YOUR ASSIGNMENT -
Provide again, from the entries below, every line from the one containing "Click the 1 - 2 score result" through the one containing "is (800, 488).", exactly as written, and no other line.

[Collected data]
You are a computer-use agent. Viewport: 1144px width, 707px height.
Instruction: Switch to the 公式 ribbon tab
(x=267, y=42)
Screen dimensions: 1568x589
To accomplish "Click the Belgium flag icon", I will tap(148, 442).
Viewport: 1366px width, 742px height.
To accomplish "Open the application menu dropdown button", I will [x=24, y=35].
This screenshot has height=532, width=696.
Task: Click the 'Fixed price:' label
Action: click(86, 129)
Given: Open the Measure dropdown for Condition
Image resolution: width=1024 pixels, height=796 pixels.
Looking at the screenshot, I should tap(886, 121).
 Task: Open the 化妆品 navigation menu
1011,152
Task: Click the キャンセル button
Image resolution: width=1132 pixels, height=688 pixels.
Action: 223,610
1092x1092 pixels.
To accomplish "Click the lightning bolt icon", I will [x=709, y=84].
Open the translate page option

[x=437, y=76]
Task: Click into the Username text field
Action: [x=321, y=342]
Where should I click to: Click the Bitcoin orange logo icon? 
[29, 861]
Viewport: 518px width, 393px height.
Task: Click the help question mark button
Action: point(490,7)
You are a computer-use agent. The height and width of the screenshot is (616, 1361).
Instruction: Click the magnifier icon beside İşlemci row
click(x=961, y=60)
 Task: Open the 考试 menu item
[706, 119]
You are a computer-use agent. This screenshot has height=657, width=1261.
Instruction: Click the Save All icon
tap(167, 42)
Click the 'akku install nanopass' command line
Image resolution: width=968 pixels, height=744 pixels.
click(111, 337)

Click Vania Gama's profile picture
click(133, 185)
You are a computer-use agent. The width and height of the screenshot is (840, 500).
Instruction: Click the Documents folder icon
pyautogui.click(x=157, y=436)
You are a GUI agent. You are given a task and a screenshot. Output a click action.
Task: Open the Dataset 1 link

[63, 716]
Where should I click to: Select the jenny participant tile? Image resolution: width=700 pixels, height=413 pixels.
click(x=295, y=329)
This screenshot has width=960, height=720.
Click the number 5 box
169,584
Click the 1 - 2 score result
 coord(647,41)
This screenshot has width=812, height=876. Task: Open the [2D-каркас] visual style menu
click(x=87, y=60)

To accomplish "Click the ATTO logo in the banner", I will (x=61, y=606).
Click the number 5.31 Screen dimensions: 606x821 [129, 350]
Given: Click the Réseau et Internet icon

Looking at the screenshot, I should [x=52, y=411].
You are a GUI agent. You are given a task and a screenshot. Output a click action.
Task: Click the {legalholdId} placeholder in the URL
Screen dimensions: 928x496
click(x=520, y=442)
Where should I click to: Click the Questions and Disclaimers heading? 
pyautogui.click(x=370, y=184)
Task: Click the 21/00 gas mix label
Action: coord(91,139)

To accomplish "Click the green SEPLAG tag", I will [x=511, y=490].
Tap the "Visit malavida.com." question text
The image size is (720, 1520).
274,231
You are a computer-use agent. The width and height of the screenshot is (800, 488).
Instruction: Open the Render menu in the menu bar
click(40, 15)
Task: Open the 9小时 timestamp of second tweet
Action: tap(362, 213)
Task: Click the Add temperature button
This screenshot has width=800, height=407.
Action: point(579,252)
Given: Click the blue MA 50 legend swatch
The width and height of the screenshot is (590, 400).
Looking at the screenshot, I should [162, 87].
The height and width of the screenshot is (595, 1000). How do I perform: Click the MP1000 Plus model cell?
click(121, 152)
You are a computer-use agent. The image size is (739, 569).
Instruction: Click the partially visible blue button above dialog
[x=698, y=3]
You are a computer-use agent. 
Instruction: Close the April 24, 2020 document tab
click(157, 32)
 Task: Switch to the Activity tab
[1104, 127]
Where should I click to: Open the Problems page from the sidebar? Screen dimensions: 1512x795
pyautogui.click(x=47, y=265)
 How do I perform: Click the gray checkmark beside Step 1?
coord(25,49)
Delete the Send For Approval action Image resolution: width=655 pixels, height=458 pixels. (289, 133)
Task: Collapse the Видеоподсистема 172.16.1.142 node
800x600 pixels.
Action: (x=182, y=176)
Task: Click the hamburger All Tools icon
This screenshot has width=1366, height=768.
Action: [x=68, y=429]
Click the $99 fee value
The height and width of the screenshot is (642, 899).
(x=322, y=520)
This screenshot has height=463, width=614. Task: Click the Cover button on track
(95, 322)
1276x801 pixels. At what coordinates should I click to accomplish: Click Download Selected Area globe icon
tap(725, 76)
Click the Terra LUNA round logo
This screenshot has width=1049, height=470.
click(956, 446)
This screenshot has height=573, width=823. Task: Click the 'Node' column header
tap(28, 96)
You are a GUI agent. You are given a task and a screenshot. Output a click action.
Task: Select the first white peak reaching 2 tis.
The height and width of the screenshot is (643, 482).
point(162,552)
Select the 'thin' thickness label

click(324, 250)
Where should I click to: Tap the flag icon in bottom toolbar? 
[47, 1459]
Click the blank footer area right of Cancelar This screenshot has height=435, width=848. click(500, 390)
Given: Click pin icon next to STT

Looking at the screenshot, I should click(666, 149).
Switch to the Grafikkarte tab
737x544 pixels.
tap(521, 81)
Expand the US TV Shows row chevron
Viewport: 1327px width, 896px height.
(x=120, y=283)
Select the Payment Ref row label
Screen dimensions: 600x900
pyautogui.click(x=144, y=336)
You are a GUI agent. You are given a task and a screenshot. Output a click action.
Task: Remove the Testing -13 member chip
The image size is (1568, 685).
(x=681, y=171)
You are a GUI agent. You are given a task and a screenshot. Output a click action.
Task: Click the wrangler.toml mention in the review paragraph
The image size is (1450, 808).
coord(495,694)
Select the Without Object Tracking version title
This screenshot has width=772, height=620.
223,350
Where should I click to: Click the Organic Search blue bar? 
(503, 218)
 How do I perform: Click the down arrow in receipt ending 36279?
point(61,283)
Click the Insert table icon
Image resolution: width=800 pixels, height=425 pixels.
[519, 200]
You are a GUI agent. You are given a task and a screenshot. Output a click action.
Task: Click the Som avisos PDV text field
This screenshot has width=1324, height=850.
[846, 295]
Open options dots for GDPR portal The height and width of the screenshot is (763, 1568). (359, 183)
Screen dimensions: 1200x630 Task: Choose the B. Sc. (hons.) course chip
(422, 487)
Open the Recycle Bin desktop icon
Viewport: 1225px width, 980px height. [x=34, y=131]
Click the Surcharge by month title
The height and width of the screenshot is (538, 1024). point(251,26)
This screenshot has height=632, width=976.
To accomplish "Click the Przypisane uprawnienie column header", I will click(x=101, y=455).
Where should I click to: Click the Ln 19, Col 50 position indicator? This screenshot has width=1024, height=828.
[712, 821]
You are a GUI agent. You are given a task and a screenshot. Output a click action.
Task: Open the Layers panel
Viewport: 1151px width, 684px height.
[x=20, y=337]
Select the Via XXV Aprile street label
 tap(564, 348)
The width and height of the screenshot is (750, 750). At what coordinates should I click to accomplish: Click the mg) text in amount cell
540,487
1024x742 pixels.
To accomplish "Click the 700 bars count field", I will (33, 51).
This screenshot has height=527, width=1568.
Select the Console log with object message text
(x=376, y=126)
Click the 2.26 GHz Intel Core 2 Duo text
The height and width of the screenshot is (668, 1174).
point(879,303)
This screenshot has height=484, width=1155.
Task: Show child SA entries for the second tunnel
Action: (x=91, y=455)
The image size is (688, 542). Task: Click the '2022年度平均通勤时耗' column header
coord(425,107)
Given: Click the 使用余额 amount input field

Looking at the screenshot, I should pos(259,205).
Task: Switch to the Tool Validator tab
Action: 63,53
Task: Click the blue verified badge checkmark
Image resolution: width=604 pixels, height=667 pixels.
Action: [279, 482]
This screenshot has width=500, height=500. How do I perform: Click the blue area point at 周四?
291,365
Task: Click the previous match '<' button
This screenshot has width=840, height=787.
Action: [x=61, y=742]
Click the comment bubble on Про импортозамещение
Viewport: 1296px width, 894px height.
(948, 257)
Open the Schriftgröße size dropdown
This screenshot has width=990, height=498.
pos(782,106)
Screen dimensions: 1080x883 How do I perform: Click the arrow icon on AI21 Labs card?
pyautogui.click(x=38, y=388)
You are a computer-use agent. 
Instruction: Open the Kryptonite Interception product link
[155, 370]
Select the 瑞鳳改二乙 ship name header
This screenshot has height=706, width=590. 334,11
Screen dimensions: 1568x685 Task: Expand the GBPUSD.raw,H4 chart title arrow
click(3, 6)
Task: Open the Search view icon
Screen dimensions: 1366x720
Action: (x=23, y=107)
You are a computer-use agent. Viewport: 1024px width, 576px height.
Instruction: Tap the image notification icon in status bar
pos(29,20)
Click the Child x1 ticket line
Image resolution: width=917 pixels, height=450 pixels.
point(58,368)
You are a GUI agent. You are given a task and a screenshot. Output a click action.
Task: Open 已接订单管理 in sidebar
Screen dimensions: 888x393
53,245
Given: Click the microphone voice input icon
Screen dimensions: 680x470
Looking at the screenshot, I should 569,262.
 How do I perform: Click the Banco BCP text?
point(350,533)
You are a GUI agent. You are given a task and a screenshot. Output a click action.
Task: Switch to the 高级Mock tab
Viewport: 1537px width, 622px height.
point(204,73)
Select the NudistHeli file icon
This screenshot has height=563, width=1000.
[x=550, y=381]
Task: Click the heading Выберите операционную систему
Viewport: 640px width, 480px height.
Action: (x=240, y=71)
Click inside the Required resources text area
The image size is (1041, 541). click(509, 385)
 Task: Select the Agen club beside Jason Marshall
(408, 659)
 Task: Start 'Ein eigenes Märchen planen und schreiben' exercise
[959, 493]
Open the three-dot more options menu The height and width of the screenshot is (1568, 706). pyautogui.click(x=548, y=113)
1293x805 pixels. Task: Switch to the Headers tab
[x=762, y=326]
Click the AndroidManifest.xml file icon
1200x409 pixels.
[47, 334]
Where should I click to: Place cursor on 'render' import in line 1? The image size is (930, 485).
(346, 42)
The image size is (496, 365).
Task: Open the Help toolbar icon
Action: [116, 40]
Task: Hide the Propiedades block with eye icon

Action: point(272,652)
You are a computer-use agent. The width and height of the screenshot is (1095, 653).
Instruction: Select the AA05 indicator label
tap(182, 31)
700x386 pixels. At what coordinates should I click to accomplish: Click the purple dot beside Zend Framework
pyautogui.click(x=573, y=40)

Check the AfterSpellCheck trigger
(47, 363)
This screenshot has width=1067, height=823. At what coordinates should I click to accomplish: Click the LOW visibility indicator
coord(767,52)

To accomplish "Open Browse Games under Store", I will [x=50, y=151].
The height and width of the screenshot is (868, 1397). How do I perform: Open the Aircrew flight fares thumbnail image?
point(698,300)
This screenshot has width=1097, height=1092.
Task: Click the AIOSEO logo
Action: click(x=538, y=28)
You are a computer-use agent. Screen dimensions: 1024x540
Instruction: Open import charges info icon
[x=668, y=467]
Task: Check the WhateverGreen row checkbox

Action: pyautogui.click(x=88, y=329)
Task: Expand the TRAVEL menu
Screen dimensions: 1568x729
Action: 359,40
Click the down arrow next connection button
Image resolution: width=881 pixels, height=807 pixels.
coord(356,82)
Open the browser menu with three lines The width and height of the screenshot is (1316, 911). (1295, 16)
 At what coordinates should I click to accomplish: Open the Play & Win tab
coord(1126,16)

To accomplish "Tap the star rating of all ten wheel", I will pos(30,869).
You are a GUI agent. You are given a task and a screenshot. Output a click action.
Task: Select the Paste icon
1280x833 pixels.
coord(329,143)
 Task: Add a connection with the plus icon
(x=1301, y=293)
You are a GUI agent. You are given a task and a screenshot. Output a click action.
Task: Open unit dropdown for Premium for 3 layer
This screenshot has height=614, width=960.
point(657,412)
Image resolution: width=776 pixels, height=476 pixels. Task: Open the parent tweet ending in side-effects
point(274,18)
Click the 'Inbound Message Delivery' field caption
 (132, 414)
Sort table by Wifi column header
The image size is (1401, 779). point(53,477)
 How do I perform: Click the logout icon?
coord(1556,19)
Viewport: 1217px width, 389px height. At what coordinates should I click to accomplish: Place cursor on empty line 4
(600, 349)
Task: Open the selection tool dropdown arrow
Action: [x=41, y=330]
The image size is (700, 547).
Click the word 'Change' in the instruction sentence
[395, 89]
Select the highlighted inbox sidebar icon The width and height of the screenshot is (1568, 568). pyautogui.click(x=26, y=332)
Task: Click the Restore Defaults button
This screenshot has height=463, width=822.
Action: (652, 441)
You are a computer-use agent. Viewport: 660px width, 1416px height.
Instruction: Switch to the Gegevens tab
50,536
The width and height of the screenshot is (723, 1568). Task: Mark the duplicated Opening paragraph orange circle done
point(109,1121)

ANSWER TO THE PROBLEM -
Click the 1 - 2 score result
 coord(647,41)
This screenshot has width=812, height=876. Task: Open the [2D-каркас] visual style menu
click(x=87, y=60)

To accomplish "Click the ATTO logo in the banner", I will (x=61, y=606).
Click the number 5.31 Screen dimensions: 606x821 [129, 350]
Given: Click the Réseau et Internet icon

Looking at the screenshot, I should [x=52, y=411].
You are a GUI agent. You are given a task and a screenshot. Output a click action.
Task: Click the {legalholdId} placeholder in the URL
Screen dimensions: 928x496
click(x=520, y=442)
Where should I click to: Click the Questions and Disclaimers heading? 
pyautogui.click(x=370, y=184)
Task: Click the 21/00 gas mix label
Action: coord(91,139)

To accomplish "Click the green SEPLAG tag", I will [x=511, y=490].
Tap the "Visit malavida.com." question text
The image size is (720, 1520).
274,231
You are a computer-use agent. The width and height of the screenshot is (800, 488).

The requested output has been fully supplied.